Secondo i ricercatori, sono pochi i super ammassi di stelle che esistono ancora nella nostra galassia, e offrono indizi importanti sull’antica era in cui si è formata la maggior parte delle stelle della Via Lattea. Westerlund 1 è il più grande di questi super ammassi stellari rimasti: contiene una massa compresa tra 50mila e 100mila soli. Queste qualità rendono Westerlund 1 un obiettivo eccellente per studiare l’impatto dell’ambiente di un super ammasso stellare sul processo di formazione di stelle e pianeti, nonché sull’evoluzione delle stelle su un’ampia gamma di masse.

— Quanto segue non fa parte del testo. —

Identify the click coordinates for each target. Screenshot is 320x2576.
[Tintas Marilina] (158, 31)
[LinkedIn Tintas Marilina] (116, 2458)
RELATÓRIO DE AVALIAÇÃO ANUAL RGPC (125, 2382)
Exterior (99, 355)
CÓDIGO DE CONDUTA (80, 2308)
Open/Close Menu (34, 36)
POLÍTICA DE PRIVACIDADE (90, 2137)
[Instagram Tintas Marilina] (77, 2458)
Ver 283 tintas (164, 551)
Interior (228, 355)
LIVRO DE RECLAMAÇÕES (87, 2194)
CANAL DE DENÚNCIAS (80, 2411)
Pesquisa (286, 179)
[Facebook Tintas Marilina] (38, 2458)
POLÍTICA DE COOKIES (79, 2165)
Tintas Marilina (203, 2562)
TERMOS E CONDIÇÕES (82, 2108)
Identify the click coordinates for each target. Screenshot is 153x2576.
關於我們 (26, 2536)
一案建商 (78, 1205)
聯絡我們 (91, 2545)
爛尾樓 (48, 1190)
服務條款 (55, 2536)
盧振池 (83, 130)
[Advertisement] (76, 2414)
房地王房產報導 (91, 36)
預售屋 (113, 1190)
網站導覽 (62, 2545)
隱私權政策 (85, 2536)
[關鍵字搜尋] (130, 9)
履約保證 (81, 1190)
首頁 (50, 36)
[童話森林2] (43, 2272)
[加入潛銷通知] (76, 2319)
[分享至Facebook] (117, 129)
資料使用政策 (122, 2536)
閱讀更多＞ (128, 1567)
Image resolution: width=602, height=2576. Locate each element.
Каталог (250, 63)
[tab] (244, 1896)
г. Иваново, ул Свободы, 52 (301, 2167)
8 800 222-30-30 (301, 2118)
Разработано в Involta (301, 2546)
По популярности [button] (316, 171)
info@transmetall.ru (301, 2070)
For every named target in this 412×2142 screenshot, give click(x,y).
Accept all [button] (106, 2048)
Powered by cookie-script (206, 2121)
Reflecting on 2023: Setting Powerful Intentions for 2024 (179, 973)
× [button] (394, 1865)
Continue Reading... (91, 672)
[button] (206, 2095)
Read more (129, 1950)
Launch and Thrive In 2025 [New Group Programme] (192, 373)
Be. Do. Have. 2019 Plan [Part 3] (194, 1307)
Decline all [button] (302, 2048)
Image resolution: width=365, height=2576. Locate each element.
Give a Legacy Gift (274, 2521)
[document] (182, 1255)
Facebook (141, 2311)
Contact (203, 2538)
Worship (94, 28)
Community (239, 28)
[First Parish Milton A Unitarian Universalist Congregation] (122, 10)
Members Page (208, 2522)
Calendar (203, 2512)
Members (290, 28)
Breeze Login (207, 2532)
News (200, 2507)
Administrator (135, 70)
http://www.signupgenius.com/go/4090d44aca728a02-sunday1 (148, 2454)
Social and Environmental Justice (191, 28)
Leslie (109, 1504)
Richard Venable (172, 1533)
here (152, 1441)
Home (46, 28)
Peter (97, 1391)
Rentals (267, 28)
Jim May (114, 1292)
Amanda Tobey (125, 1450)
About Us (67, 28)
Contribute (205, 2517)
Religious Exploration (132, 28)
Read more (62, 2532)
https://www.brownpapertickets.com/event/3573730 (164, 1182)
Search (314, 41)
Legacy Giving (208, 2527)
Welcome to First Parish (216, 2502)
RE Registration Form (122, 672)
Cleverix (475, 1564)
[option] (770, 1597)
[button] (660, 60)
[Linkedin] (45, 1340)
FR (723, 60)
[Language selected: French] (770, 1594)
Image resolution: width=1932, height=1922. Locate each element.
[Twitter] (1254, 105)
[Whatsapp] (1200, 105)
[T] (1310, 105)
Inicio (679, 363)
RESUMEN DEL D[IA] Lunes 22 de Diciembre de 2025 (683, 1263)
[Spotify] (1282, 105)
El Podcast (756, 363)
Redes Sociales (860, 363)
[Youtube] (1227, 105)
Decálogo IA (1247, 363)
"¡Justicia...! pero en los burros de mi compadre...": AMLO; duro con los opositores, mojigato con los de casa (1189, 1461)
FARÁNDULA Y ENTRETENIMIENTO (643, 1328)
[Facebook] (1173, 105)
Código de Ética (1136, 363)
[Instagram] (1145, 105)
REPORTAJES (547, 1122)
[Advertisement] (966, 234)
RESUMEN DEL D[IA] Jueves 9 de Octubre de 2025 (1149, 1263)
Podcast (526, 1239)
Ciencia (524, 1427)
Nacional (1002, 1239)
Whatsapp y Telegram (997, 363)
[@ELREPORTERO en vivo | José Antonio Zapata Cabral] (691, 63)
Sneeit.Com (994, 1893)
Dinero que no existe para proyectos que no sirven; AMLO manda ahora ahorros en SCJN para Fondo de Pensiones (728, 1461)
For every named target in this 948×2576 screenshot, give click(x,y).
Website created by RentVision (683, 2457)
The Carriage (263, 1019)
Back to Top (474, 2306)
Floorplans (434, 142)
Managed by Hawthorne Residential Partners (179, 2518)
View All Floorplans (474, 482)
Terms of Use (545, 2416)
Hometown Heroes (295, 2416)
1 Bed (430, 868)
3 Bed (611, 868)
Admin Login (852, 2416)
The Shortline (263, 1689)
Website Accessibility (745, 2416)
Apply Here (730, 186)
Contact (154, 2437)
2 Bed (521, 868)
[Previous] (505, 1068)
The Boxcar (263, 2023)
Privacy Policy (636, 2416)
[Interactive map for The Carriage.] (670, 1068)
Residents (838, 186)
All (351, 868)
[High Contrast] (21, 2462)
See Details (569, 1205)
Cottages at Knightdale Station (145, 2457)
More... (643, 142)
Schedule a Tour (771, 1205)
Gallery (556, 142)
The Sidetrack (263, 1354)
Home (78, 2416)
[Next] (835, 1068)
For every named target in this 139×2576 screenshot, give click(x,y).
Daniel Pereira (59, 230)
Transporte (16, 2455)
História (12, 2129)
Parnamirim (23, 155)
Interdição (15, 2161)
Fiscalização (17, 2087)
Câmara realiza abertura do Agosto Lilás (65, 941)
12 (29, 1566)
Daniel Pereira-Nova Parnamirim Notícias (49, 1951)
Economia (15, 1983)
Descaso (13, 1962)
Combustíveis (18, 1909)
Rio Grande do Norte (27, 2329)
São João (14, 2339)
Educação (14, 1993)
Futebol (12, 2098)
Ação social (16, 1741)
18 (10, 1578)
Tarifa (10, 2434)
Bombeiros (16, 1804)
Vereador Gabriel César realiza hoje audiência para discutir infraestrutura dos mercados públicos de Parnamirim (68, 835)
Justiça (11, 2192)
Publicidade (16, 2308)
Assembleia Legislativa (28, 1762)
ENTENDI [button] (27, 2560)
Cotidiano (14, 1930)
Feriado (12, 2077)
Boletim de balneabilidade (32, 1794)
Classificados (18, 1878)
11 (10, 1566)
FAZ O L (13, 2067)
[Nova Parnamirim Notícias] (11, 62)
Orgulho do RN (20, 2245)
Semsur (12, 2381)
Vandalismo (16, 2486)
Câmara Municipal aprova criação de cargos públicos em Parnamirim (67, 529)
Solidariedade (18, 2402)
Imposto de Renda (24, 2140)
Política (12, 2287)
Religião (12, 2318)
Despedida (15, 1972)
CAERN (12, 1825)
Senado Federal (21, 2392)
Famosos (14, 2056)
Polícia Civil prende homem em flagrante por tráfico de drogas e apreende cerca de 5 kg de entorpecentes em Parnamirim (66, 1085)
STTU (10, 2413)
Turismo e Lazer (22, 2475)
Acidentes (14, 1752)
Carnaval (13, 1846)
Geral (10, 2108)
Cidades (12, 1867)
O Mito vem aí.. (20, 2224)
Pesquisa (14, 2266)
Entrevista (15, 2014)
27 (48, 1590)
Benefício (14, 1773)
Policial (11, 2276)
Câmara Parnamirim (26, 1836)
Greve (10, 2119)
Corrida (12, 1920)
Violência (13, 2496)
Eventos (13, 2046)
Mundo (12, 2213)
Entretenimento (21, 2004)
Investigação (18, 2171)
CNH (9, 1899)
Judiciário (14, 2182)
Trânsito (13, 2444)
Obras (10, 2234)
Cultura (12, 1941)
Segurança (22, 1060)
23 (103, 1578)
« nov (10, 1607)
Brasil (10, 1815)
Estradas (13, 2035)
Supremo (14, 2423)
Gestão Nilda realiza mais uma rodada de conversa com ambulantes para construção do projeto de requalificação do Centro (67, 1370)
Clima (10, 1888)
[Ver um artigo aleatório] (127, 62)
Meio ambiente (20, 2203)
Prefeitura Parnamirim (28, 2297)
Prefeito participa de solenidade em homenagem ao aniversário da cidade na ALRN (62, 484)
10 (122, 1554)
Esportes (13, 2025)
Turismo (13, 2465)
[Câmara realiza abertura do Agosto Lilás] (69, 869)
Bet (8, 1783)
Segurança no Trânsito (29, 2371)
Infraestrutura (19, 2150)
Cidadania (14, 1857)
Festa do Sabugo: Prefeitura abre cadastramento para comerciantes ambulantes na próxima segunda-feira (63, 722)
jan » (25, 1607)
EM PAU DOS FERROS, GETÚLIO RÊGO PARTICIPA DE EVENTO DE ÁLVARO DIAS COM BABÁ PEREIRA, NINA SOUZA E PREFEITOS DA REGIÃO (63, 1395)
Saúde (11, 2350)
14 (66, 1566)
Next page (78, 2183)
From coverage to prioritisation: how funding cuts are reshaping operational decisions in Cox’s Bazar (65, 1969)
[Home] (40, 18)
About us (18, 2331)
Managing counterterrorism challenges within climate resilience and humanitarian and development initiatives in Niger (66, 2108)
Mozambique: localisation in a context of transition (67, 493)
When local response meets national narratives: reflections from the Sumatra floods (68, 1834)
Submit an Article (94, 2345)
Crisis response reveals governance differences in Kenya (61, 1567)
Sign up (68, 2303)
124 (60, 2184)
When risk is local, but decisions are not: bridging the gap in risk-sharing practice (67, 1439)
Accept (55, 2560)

Prima del progetto Ewocs, Chandra aveva rilevato in Westerlund 1 1721 sorgenti luminose. Questo nuovo set di dati ha registrato quasi seimila sorgenti in raggi X, comprese le stelle più deboli con masse inferiori a quella del Sole. Di queste, 1075 stelle sono state rilevate da Chandra molto vicine al centro dell’ammasso, entro i quattro anni luce. Ciò offre agli astronomi la possibilità di studiare una nuova popolazione stellare. Per dare un’idea di quanto sia affollato, quattro anni luce rappresentano circa la distanza tra il Sole e Proxima Centauri, la seconda stella più vicina alla Terra.

«Sono vari i motivi per cui questo è interessante», conclude Guarcello. «Mi piace pensare che queste regioni di formazione stellare siano oggi rare nella Via Lattea a differenza di quando la nostra galassia attraversava epoche di intensa formazione stellare dopo eventi di merging».

L’emissione diffusa osservata nei dati Ewocs rappresenta la prima rilevazione di un alone di gas caldo che circonda il centro di Westerlund 1, che gli astronomi ritengono sarà cruciale per valutare la formazione e l’evoluzione dell’ammasso e per fornire una stima più precisa della sua massa.